▶ _Fragmento de texto_
·····

Los estudiantes que salieron de México para cursar grados y posgrados en el exterior no se identificaron como migrantes, como se verá más adelante. Sin embargo, si se define la migración como la práctica de movilidad a la que recurren todos los grupos humanos en ciertas circunstancias, es claro que la movilidad de estudiantes es una forma de migración, si la entendemos en un sentido amplio. En la historia mundial han existido muchas movilidades humanas de diversa índole, estudiarlas todas como migraciones no significa borrar las importantes diferencias entre ellas, al contrario, es fructífero analizar las divergencias y las similitudes inesperadas que marcan estas experiencias humanas. Como otros flujos migratorios, la migración de estudiantes abarca desplazamientos temporales y permanentes. Los estudiantes migrantes de México constituyen un grupo de origen social privilegiado, por provenir de clases medias y élites de un país cuya población mayoritaria vive en condiciones de escasez.
Con base en las preguntas rectoras de los estudios migratorios que investigan las condiciones estructurales, los patrones culturales y las redes sociales que alientan la movilidad humana, este capítulo también hace referencia a las experiencias personales que viven los migrantes en el exterior. Respecto a los estudiantes migrantes, estas interrogantes llevan a investigar más allá de lo aprendido en las aulas de las universidades extranjeras. Aquí se presenta un bosquejo de la migración de estudiantes en sus dimensiones subjetiva, social y material.
En primer lugar, se busca reconstruir la migración de estudiantes en términos cuantitativos, demográficos y geográficos. Esta tarea es difícil por los limitantes de las fuentes, aunque la dificultad de cuantificar la movilidad no es problema único de los estudiantes migrantes, sino de la historia de la migración internacional en general. En México, los programas de becas a veces capturaron datos sobre sus becarios (Banco de México, 1961), pero no hubo manera de registrar a las personas que estudiaron fuera del país por su cuenta. A partir de 1919, en Estados Unidos, algunas instituciones privadas realizaron un conteo de estudiantes mexicanos cada año. El conteo registró el número total de estudiantes extranjeros, por país de origen y radicados en los diferentes estados del país. A pesar de las deficiencias de su metodología, es la única información disponible para cuantificar el flujo de estudiantes a lo largo del siglo xx. Entre 1920 y 1940 se registró la presencia de 200 a 300 estudiantes mexicanos cada año. Después de 1940, las cifras fueron aumentando. Para 1951 ya había más de mil estudiantes, en 1967 superó los dos mil y en 1981 se acercó a los ocho mil (Newman, 2019). Sobre la composición demográfica de este flujo, según los conteos realizados en Estados Unidos, de 1935 a 1973, las mujeres constituyeron entre 8 y 26% del grupo de estudiantes mexicanos. Se estima la presencia de unos 15 mil estudiantes mexicanos en la actualidad (Institute of International Education, 2018).

·····

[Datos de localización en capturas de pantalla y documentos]
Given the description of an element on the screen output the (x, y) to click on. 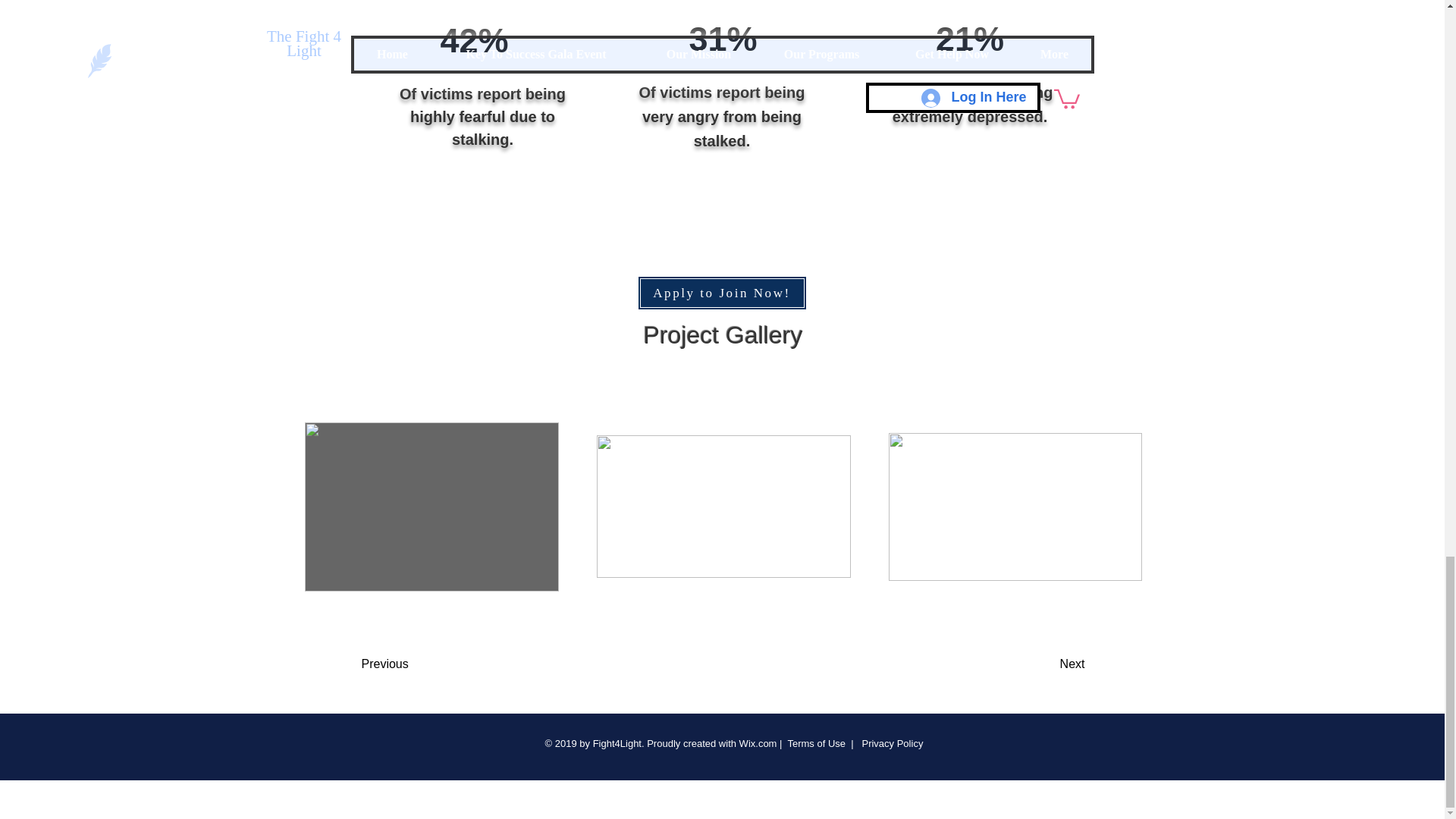
Next (1033, 664)
 Privacy Policy (891, 743)
Terms of Use (816, 743)
Wix.com (758, 743)
Previous (422, 664)
depressed.png (956, 10)
Apply to Join Now! (721, 293)
angry.png (723, 10)
Given the description of an element on the screen output the (x, y) to click on. 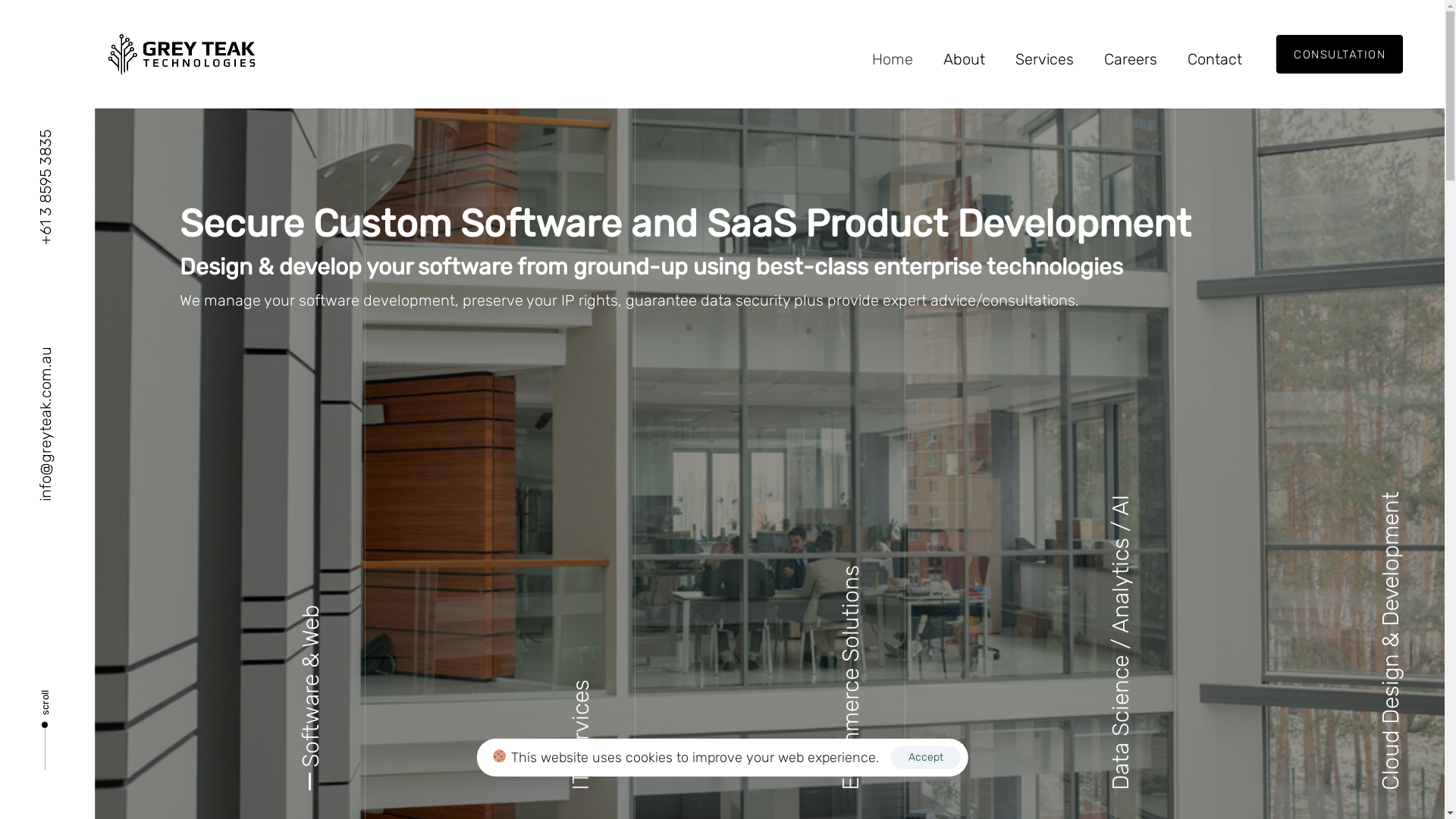
Managed IT Services Element type: text (721, 659)
03 8595 3835 Element type: text (998, 503)
About us Element type: text (425, 541)
Contact Element type: text (1214, 58)
Careers Element type: text (1130, 58)
Privacy Policy Element type: text (317, 777)
Website Terms Element type: text (397, 777)
Cloud Migration Solutions Element type: text (721, 600)
Mobile App Development Element type: text (721, 689)
Cloud Design & Development Element type: text (1390, 640)
+61 3 8595 3835 Element type: text (45, 186)
Home Element type: text (892, 58)
E-Commerce Software Development Element type: text (721, 630)
Custom Software Development Element type: text (721, 511)
scroll Element type: text (45, 725)
info@greyteak.com.au Element type: text (45, 422)
Business Software Development Element type: text (721, 570)
Accept Element type: text (925, 757)
Data Science / Analytics / AI Element type: text (1120, 642)
Ecommerce Solutions Element type: text (850, 677)
Home Element type: text (425, 511)
Business Process Improvement Element type: text (721, 541)
Careers Element type: text (425, 600)
Contact Element type: text (425, 630)
Services Element type: text (425, 570)
About Element type: text (964, 58)
Software & Web Element type: text (310, 708)
Services Element type: text (1044, 58)
IT Services Element type: text (580, 734)
CONSULTATION Element type: text (1339, 53)
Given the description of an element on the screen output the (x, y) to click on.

·····

▶ _Tarea a realizar_
Prosigue el texto sobre la migración de estudiantes mexicanos al exterior a partir de su última oración.

▶ _Respuesta redactada_
Aunque no son datos exactos, de estas cifras se desprenden algunas observaciones importantes. La migración de estudiantes mexicanos no es un fenómeno de masas, representan una pequeña minoría. También es claro que un grupo reducido de jóvenes mexicanos ha podido migrar para estudiar en Estados Unidos, pues no era común tener acceso a la educación superior estadounidense. Sin embargo, el crecimiento de la migración de estudiantes en la segunda mitad del siglo xx es notorio y no mero reflejo del crecimiento poblacional. De 1940 a 1980, el flujo de migrantes estudiantes aumentó 2 600%.
Además, la falta de datos cuantitativos es relevante. Para el Estado mexicano no fue pertinente cuantificar el flujo de jóvenes que migraron para estudiar y para las instituciones con programas de becas su interés se limitó a las trayectorias de los becarios que habían patrocinado. En Estados Unidos sí existió una razón para contar a todos los migrantes que l egaron para estudiar: desde principios del siglo xx se pensaba que los egresados extranjeros de las universidades estadounidenses serían portavoces de los intereses del país donde estudiaron (Bu, 2003). Bajo este precepto, el número de estudiantes extranjeros —desglosado por país de origen— mostró el alcance global de un proyecto de diplomacia cultural en el que participaron no sólo instancias del gobierno, sino otras instituciones e incluso particulares estadounidenses.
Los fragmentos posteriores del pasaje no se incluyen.